Constrained Tensor Networks
Other
0 stars 1 forks source link

Question about what was modified in ITensors.jl #1

Closed mtfishman closed 2 months ago

mtfishman commented 3 months ago

Hi @JaviLoPiq, Jing, I just noticed your preprint, it looks like a really interesting technique and a nice use of novel symmetries in tensor networks.

Out of curiousity, could you summarize what you needed to modify in ITensors.jl in order to implement this? It would be nice to know from our end so we can make it easier for advanced users like you to implement techniques like this without needing to fork the project, say by overloading some fusion rules.

JaviLoPiq commented 3 months ago

Hi @mtfishman, thanks for the interest in our work! Any feedback is welcome.

I'd love to help as much as possible porting out any features of the forked ITensors.jl version. First and foremost, note that it is built on top of v0.3.41, so that already may pose some backward compatibility issues.

The most important modification was the inclusion of a new QRegion struct, which is found in qn/qregion.jl. As explained in the paper it is a tensor block label, just as quantum numbers. However, unlike quantum numbers, these labels follow a different fusion rule. This requires modifying the flux function in indexset.jl, as well as nzblocks in qnindexset.jl.

A design choice was made in order to reuse the most out of what's already implemented for QNs. This required a new abstract type QNRegion in qn/qnregion.jl, having QRegion and QN as subtypes, and updating various function signatures that depended on QN to use the more general QNRegion. These updates were done in qnindexset.jl, qnindex.jl, and qnitensor.jl. Other important changes include making QNBlock a parametrized type in qnindex.jl to account for the two new subtypes of QNRegion. The rest of changes in qnindex.jl follow from this type change.

Happy to go in more detail.

mtfishman commented 3 months ago

The breaking changes in ITensors 0.4, 0.5, and 0.6 are fairly benign (https://github.com/ITensor/ITensors.jl?tab=readme-ov-file#news) so I wouldn't expect that upgrading would be a problem.

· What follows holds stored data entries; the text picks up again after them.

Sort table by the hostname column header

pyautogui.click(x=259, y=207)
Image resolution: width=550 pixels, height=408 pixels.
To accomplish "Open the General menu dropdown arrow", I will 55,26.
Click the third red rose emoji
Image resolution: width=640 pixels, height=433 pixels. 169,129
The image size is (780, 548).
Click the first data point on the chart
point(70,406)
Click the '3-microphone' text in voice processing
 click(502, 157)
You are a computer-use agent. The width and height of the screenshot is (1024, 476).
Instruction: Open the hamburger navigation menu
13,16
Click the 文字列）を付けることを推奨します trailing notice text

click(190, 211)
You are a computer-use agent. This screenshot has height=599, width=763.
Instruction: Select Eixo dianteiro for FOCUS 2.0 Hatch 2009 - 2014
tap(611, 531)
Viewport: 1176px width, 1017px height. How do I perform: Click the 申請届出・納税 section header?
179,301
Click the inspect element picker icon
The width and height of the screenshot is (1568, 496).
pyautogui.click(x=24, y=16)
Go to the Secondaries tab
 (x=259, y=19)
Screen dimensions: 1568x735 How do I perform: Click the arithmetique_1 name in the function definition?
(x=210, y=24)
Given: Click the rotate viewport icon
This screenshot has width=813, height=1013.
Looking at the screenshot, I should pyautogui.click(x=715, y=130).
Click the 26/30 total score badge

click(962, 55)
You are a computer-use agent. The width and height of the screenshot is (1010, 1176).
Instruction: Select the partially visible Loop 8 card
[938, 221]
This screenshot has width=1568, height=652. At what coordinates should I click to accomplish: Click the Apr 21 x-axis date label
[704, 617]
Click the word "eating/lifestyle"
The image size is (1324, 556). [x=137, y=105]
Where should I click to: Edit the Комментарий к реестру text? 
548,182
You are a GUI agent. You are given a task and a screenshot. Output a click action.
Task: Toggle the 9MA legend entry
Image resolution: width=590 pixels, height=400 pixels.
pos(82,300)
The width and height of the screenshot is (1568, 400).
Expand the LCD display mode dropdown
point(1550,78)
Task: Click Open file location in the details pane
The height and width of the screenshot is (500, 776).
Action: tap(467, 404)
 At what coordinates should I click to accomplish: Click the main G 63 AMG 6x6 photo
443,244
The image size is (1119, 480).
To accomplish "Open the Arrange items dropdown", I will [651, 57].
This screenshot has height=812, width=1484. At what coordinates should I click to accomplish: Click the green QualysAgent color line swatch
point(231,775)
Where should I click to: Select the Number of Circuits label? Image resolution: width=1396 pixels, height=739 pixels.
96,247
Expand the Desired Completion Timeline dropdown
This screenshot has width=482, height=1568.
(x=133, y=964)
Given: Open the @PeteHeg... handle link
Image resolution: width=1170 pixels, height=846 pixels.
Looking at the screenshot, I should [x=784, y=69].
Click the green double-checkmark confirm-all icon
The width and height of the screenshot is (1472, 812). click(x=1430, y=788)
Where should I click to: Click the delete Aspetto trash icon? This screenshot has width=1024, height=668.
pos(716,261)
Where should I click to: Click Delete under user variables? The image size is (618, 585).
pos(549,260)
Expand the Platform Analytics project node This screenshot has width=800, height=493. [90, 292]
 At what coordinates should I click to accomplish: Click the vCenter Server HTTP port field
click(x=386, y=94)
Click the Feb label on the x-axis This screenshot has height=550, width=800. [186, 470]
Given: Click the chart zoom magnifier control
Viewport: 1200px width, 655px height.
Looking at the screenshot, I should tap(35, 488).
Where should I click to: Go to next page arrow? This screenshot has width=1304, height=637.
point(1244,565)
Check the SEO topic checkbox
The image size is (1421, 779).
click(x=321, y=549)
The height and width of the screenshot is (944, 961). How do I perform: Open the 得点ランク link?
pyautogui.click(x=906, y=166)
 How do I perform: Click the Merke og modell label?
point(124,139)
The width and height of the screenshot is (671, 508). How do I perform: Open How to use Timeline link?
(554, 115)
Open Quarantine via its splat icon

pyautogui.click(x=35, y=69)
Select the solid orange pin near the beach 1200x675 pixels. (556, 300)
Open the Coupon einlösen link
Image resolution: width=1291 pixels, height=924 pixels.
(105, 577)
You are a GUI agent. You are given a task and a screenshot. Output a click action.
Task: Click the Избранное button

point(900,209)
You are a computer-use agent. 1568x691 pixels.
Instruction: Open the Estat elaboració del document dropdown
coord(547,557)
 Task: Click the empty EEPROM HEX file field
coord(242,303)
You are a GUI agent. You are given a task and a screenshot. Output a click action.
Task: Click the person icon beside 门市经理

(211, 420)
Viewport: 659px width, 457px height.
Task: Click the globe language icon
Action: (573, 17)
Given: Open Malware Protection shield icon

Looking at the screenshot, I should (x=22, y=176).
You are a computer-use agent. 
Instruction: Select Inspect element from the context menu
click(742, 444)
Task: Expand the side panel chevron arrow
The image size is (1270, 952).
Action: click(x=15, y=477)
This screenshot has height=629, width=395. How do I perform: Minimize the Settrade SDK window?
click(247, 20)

Thanks for the summary. We are currently rewriting the entire NDTensors.jl backend as well as the QN type to simplify the code, make it more composable and flexible, and incorporate non-abelian symmetries. I think our new design will make it easier to implement what you describe by allowing users to define a custom symmetry type and write custom fusion rules, which is how we are accommodating having different types of symmetries like abelian and non-abelian symmetries. Your algorithm will be good for us to keep in mind as a novel application that is outside of the usual symmetries considered in physics applications.